Author: Melanie Beres
Institution: University of Otago (New Zealand)
Type of case study: Training

Teaching

Melanie Beres teaches ‘Quantitative Methods in Sociology’ at postgraduate level and part of a mixed methods course for undergraduates at Otago University, New Zealand. The main objective for Beres with the Quantitative Methods in Sociology course is: “that students understand basic statistics and how to think about what tests to use under specific circumstances.” For this course she has been using the teaching version of the British Crime Survey where students “created and designed their own secondary data analysis research project” and where they decided what relations they wanted to explore and also chose some variables from the data accordingly.

Beres also co-teaches a mixed methods course where she is in charge of the qualitative portion.
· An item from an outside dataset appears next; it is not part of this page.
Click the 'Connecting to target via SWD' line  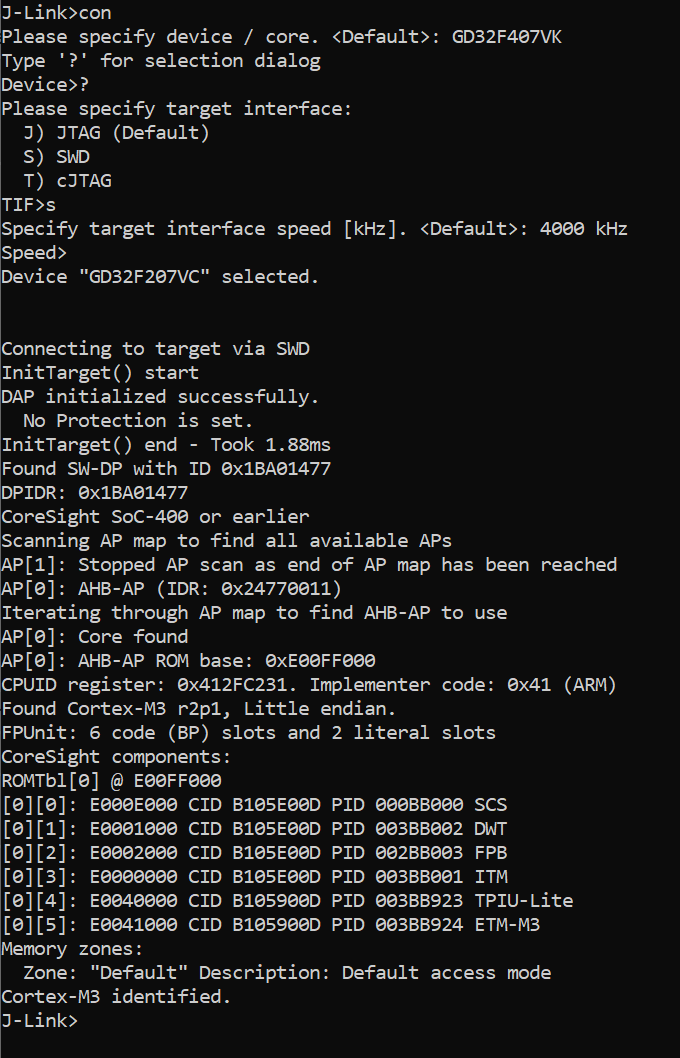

For this course she initially used excerpts from Inventing Adulthoods, a data collection that deals with abstract notions of adulthood, but moved on to use Cross-Generational Investigation of the Making of Heterosexual Relationships:

“Content-wise it was easier for the students to get their heads around it. With this one it was easier for the students to come up with a research question and pursue it. Also others could go [on] to more abstract ideas like power in heterosexual relations.”

Similar to the statistics course, students also had to do their own original analysis on the data. She elaborates: “I give them an introduction and they work on it. They design a research question that’s answerable and they do the coding and a thematic analysis.” Beres also mentioned that the wealth of information comprised in the datasets is immense. One way to get around this issue was to select some cases and then let the students choose from those:

“What I did was reduce the number [of interviews] that was available to them, so I went through them and looked for the interviews that seemed the most detailed. Obviously some participants talked more than others, there [were] ones that were more in-depth and had a broad range, where participants were more engaged…. So I reduced it to eight [interviews] and within those they could choose which of five interviews they were interested in doing.”

Beres emphasized that students could relate to this specific data collection because it deals with issues about sex and young people’s values.

Among the benefits of using real data is its complexity, Beres explained:

“As social researchers teaching methods it’s not just teaching about what you do, or what the test does and how to interpret it, but understanding all of the stuff that goes into that…So there is a complexity in real data that you can’t get in other datasets that are artificial, nice, neat and clean. Real datasets are not like that.”